Method	Backbone	Acc(%)
KP (CVPR 2017) (Cui et al., 2017)	VGG16	86.2
MA-CNN (ICCV 2017) (Zheng et al., 2017)	VGG19	86.5
PC (ECCV 2018) (Dubey et al., 2018)	DenseNet161	86.9
NTS-Net (ECCV 2018) (Yang et al., 2018)	ResNet50	87.5
M2DRL (IJCV 2019) (He et al., 2019)	VGG16	87.2
S3N (ICCV 2019) (Ding et al., 2019)	ResNet50	88.5
FDL (AAAI 2020) (Liu et al., 2020)	ResNet50	88.6
LIO (CVPR 2020) (Zhou et al., 2020)	ResNet50	88.0
PMG (ECCV 2020) (Du et al., 2020)	ResNet50	89.6
DP-Net (AAAI 2021) (Wang et al., 2021)	ResNet50	89.3
GaRD (CVPR 2021) (Zhao et al., 2021)	ResNet50	89.6
Chang et al. (CVPR 2021) (Chang et al., 2021)	ResNet50	89.9
SPS (ICCV 2021) (Huang et al., 2021)	ResNet50	88.7
Joung et al. (ICCV 2021) (Joung et al., 2021)	ResNet50	88.4
CAL (ICCV 2021) (Rao et al., 2021)	ResNet101	90.6
MCEN (ACM MM 2021) (Li et al., 2021)	ResNet50	89.3
ViT (ICLR 2020) (Dosovitskiy et al., 2020)	ViT-B_16	90.6
RAMS-Trans (ACM MM 2021) (Hu et al., 2021)	ViT-B_16	91.3
Our SIM-Trans approach	ViT-B_16	91.8

Table 2. Comparison experiments with other state-of-the-art methods on CUB-200-2011 dataset.

4.2.2. Comparisons with State-of-the-art Methods

This subsection presents comparison experimental results and analyses with other state-of-the-art (SOTA) methods including CNN based methods and transformer based methods on CUB-200-2011. For fair comparison, all the methods adopt the same training and testing setting, such as the same input image resolution.
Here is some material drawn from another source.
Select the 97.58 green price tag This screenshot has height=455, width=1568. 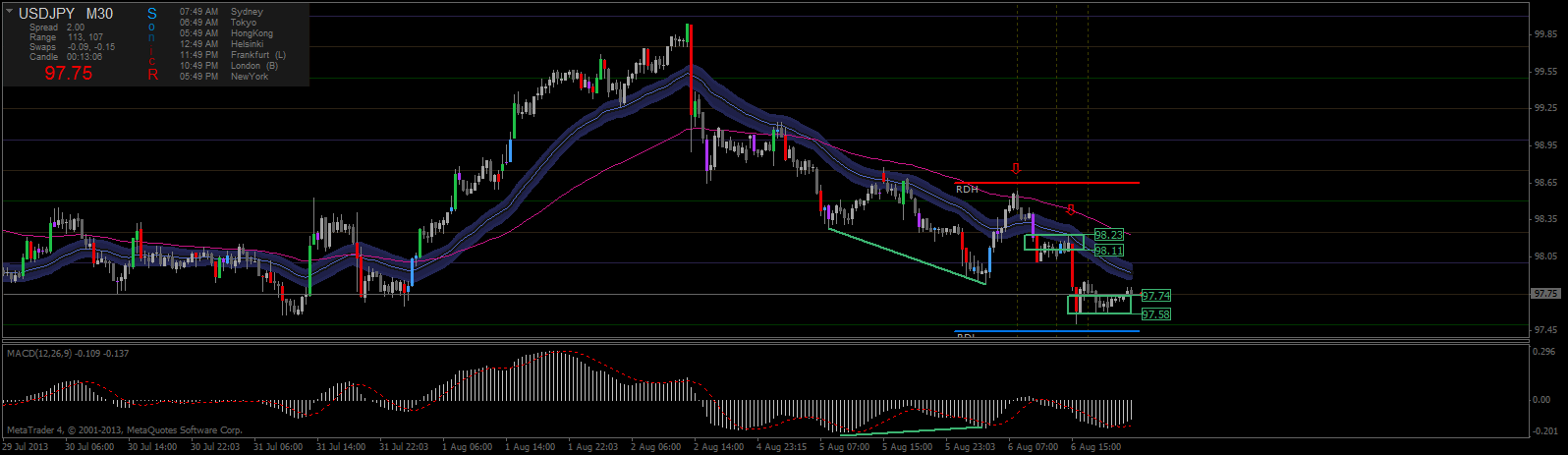point(1156,314)
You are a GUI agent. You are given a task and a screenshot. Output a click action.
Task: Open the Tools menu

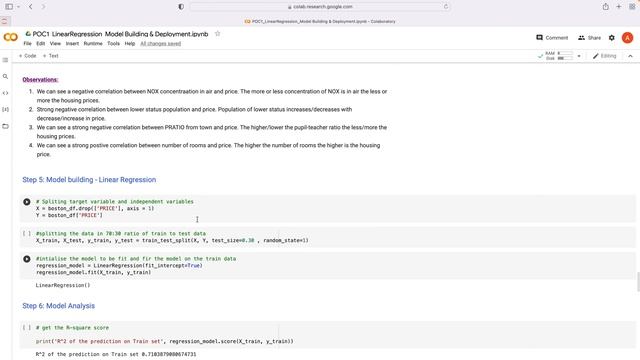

From Table 2, we can observe that:

[leftmargin=30pt]
On CUB-200-2011, our proposed SIM-Trans approach achieves the best classification accuracy of 91.8%, which brings 1.2% improvement than the ViT baseline method. Compared with the optimal CNN based method CAL (Rao et al., 2021), our SIM-Trans achieves 1.2% performance improvement. In the CNN based methods, attention mechanism and multi-scale learning are widely used for discriminative information mining and feature robustness enhancement. For example, the counterfactual attention learning method is proposed to learn more effective attention for fine-grained classification in CAL. In PMG (Du et al., 2020), mutli-granularity information with jigsaw operation is introduced to boost model’s recognizing from different scales. However, the above CNN based methods are generally affected by the spatial resolution degradation, which is caused by the convolutional strides and pooling operation. The transformer based methods can keep the patch information with the deeper of the layers, which can keep discriminative detailed information. Thus, the transformer based method have the advantage for fine-grained visual categorization and even the pure vision transformer ViT baseline can perform as well as the SOTA CNN based method, achieving 90.6% classification accuracy.
Compared with the transformer based methods, our SIM-Trans also show the best performance, outperforming the RAMS-Trans by a margin of 0.5%. RAMS-Trans proposes to use the attention weights to guide the model to amplify discriminative regions for multi-scale learning, which is a heuristic work to combine the advantages from both the CNN and transformer. However, the multi-branch framework increases the computation cost and the parameter-sharing in different scales may cause the model’s confusion. By contrast, our SIM-Trans guides the model to focus on the holistic object structure and its component discriminative patches. It is a soft way to boost the significant patches and inhibit the useless patches, such as the background patch. Our SIM-Trans approach makes an attempt to empower the model to conduct fine-grained recognition from both the object structure and the local discriminative patches. Learning both the object structure information and fine-grained appearance information makes our SIM-Trans approach achieve better classification performance with strong fine-grained representation ability.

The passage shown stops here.